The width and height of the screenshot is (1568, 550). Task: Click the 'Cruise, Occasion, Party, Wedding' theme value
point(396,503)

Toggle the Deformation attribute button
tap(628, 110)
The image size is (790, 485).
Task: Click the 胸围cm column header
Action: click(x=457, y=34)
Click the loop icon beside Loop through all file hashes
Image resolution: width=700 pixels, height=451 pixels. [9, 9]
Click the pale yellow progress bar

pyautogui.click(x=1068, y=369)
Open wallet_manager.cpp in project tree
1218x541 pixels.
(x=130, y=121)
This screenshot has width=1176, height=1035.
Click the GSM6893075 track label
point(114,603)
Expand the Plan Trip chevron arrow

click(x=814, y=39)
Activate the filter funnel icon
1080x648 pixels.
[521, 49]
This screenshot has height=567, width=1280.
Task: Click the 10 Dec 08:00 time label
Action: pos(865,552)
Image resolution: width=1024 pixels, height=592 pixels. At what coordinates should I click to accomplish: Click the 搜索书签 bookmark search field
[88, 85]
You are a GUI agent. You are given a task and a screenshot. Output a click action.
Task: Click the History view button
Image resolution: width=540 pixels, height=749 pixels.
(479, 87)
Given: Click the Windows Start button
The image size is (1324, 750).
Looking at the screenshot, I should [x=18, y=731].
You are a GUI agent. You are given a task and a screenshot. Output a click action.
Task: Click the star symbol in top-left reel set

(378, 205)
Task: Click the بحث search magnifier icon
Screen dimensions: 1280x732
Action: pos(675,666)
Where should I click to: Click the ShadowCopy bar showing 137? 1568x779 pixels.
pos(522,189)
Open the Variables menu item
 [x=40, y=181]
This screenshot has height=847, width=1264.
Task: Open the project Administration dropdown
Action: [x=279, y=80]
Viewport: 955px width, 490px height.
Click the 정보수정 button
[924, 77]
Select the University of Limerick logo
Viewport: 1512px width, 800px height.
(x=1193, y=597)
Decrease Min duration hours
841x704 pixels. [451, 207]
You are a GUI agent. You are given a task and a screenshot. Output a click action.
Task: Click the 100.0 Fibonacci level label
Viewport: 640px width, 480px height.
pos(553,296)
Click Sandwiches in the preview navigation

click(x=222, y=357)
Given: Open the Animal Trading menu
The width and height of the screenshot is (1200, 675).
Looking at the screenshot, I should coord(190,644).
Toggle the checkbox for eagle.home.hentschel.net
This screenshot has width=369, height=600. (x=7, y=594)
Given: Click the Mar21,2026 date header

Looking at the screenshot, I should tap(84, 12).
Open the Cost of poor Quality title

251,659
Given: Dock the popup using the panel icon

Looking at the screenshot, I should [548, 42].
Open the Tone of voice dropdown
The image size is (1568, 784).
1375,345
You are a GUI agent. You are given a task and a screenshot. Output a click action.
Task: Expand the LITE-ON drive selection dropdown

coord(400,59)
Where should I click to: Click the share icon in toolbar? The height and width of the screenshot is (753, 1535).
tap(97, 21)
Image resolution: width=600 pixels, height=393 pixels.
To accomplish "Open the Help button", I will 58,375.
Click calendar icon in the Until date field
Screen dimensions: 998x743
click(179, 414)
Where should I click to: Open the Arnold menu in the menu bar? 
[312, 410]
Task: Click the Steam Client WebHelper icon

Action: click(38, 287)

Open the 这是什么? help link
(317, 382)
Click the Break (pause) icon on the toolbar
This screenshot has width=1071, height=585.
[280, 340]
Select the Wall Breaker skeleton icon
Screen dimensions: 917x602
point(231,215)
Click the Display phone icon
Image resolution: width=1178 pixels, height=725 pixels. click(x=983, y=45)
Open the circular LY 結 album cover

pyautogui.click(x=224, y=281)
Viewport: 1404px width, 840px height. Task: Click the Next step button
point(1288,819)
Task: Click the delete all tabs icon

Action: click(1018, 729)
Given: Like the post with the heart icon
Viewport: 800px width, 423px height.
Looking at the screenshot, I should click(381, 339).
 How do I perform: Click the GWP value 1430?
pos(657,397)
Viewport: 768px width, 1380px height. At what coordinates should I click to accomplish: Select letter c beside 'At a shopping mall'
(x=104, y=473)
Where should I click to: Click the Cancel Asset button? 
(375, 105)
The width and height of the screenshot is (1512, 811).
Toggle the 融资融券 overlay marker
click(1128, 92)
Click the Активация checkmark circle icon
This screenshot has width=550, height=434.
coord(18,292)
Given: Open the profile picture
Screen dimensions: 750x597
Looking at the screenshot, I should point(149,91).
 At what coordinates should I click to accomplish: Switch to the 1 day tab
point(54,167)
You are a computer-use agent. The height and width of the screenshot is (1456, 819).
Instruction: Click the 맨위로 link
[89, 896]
* * * *
_What the exercise asks_
Reproduce the listing above verbatim, from first line to last.

_Task response_
The width and height of the screenshot is (1568, 550). Task: Click the 'Cruise, Occasion, Party, Wedding' theme value
point(396,503)

Toggle the Deformation attribute button
tap(628, 110)
The image size is (790, 485).
Task: Click the 胸围cm column header
Action: click(x=457, y=34)
Click the loop icon beside Loop through all file hashes
Image resolution: width=700 pixels, height=451 pixels. [9, 9]
Click the pale yellow progress bar

pyautogui.click(x=1068, y=369)
Open wallet_manager.cpp in project tree
1218x541 pixels.
(x=130, y=121)
This screenshot has width=1176, height=1035.
Click the GSM6893075 track label
point(114,603)
Expand the Plan Trip chevron arrow

click(x=814, y=39)
Activate the filter funnel icon
1080x648 pixels.
[521, 49]
This screenshot has height=567, width=1280.
Task: Click the 10 Dec 08:00 time label
Action: pos(865,552)
Image resolution: width=1024 pixels, height=592 pixels. At what coordinates should I click to accomplish: Click the 搜索书签 bookmark search field
[88, 85]
You are a GUI agent. You are given a task and a screenshot. Output a click action.
Task: Click the History view button
Image resolution: width=540 pixels, height=749 pixels.
(479, 87)
Given: Click the Windows Start button
The image size is (1324, 750).
Looking at the screenshot, I should [x=18, y=731].
You are a GUI agent. You are given a task and a screenshot. Output a click action.
Task: Click the star symbol in top-left reel set

(378, 205)
Task: Click the بحث search magnifier icon
Screen dimensions: 1280x732
Action: pos(675,666)
Where should I click to: Click the ShadowCopy bar showing 137? 1568x779 pixels.
pos(522,189)
Open the Variables menu item
 [x=40, y=181]
This screenshot has height=847, width=1264.
Task: Open the project Administration dropdown
Action: [x=279, y=80]
Viewport: 955px width, 490px height.
Click the 정보수정 button
[924, 77]
Select the University of Limerick logo
Viewport: 1512px width, 800px height.
(x=1193, y=597)
Decrease Min duration hours
841x704 pixels. [451, 207]
You are a GUI agent. You are given a task and a screenshot. Output a click action.
Task: Click the 100.0 Fibonacci level label
Viewport: 640px width, 480px height.
pos(553,296)
Click Sandwiches in the preview navigation

click(x=222, y=357)
Given: Open the Animal Trading menu
The width and height of the screenshot is (1200, 675).
Looking at the screenshot, I should coord(190,644).
Toggle the checkbox for eagle.home.hentschel.net
This screenshot has width=369, height=600. (x=7, y=594)
Given: Click the Mar21,2026 date header

Looking at the screenshot, I should tap(84, 12).
Open the Cost of poor Quality title

251,659
Given: Dock the popup using the panel icon

Looking at the screenshot, I should [548, 42].
Open the Tone of voice dropdown
The image size is (1568, 784).
1375,345
You are a GUI agent. You are given a task and a screenshot. Output a click action.
Task: Expand the LITE-ON drive selection dropdown

coord(400,59)
Where should I click to: Click the share icon in toolbar? The height and width of the screenshot is (753, 1535).
tap(97, 21)
Image resolution: width=600 pixels, height=393 pixels.
To accomplish "Open the Help button", I will 58,375.
Click calendar icon in the Until date field
Screen dimensions: 998x743
click(179, 414)
Where should I click to: Open the Arnold menu in the menu bar? 
[312, 410]
Task: Click the Steam Client WebHelper icon

Action: click(38, 287)

Open the 这是什么? help link
(317, 382)
Click the Break (pause) icon on the toolbar
This screenshot has width=1071, height=585.
[280, 340]
Select the Wall Breaker skeleton icon
Screen dimensions: 917x602
point(231,215)
Click the Display phone icon
Image resolution: width=1178 pixels, height=725 pixels. click(x=983, y=45)
Open the circular LY 結 album cover

pyautogui.click(x=224, y=281)
Viewport: 1404px width, 840px height. Task: Click the Next step button
point(1288,819)
Task: Click the delete all tabs icon

Action: click(1018, 729)
Given: Like the post with the heart icon
Viewport: 800px width, 423px height.
Looking at the screenshot, I should click(381, 339).
 How do I perform: Click the GWP value 1430?
pos(657,397)
Viewport: 768px width, 1380px height. At what coordinates should I click to accomplish: Select letter c beside 'At a shopping mall'
(x=104, y=473)
Where should I click to: Click the Cancel Asset button? 
(375, 105)
The width and height of the screenshot is (1512, 811).
Toggle the 融资融券 overlay marker
click(1128, 92)
Click the Активация checkmark circle icon
This screenshot has width=550, height=434.
coord(18,292)
Given: Open the profile picture
Screen dimensions: 750x597
Looking at the screenshot, I should point(149,91).
 At what coordinates should I click to accomplish: Switch to the 1 day tab
point(54,167)
You are a computer-use agent. The height and width of the screenshot is (1456, 819).
Instruction: Click the 맨위로 link
[89, 896]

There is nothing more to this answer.